What the exercise asks: Could you render these lines as a Markdown table with the columns No. and Line, one numbered row per line and no rows for blank lines? Leave the pictures out of your answer.
════
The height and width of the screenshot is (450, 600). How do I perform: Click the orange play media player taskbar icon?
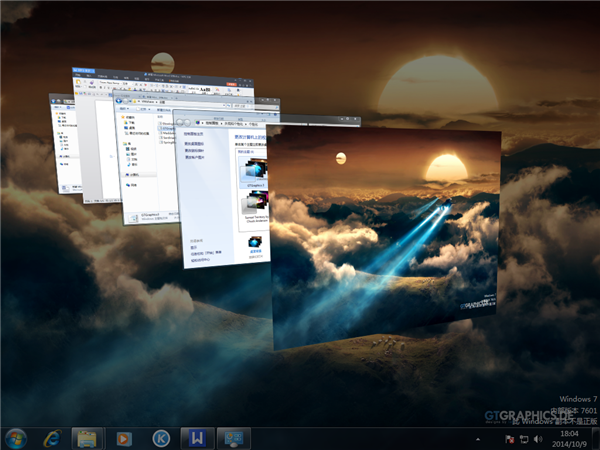pos(123,438)
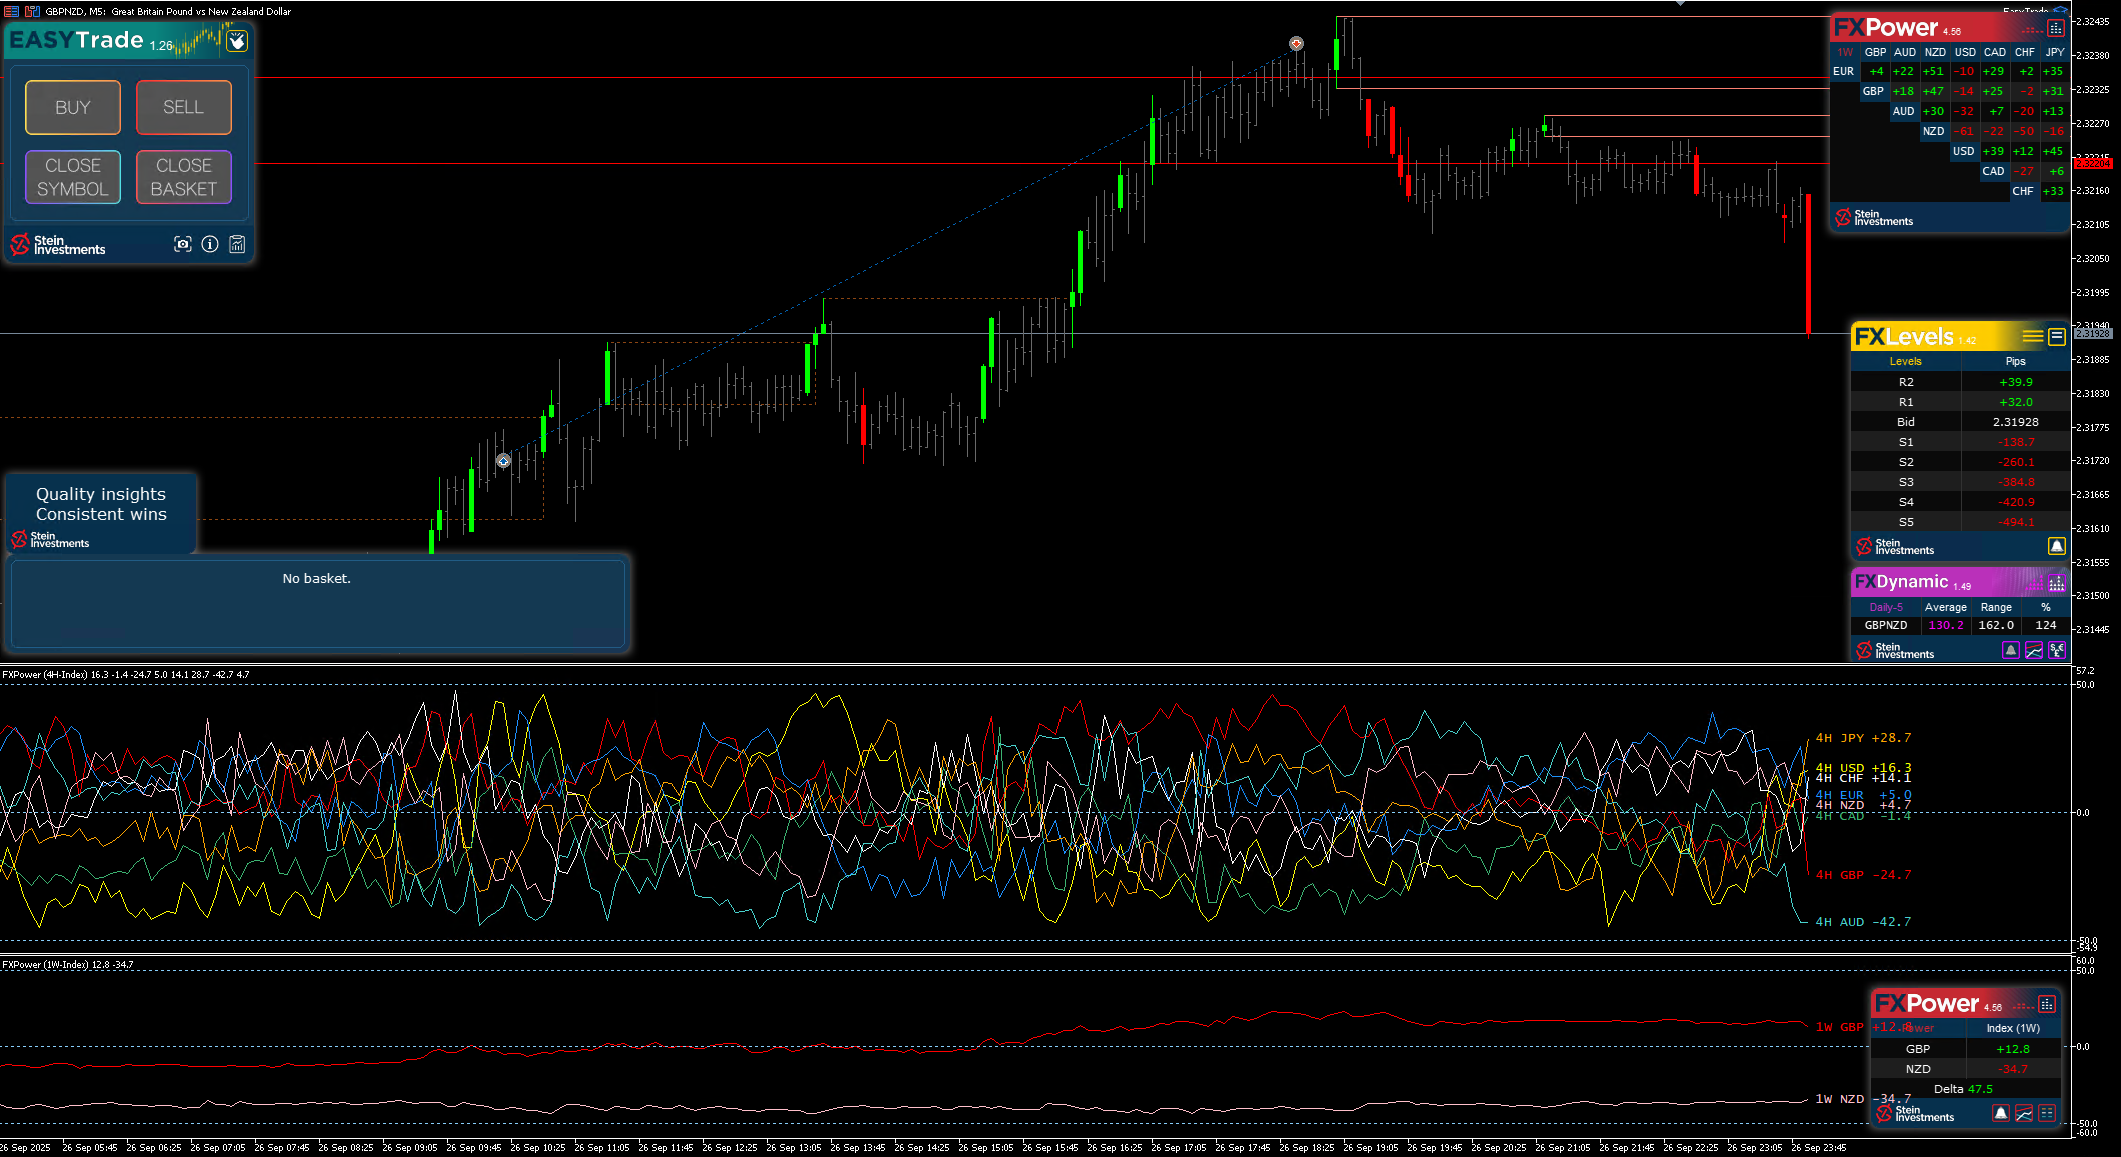Toggle the FXLevels alert bell
This screenshot has height=1157, width=2121.
pos(2056,546)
════
Exercise answer:
| No. | Line |
|---|---|
| 1 | The height and width of the screenshot is (450, 600). How do I perform: Click the orange play media player taskbar icon? |
| 2 | pos(123,438) |
| 3 | Toggle the FXLevels alert bell |
| 4 | This screenshot has height=1157, width=2121. |
| 5 | pos(2056,546) |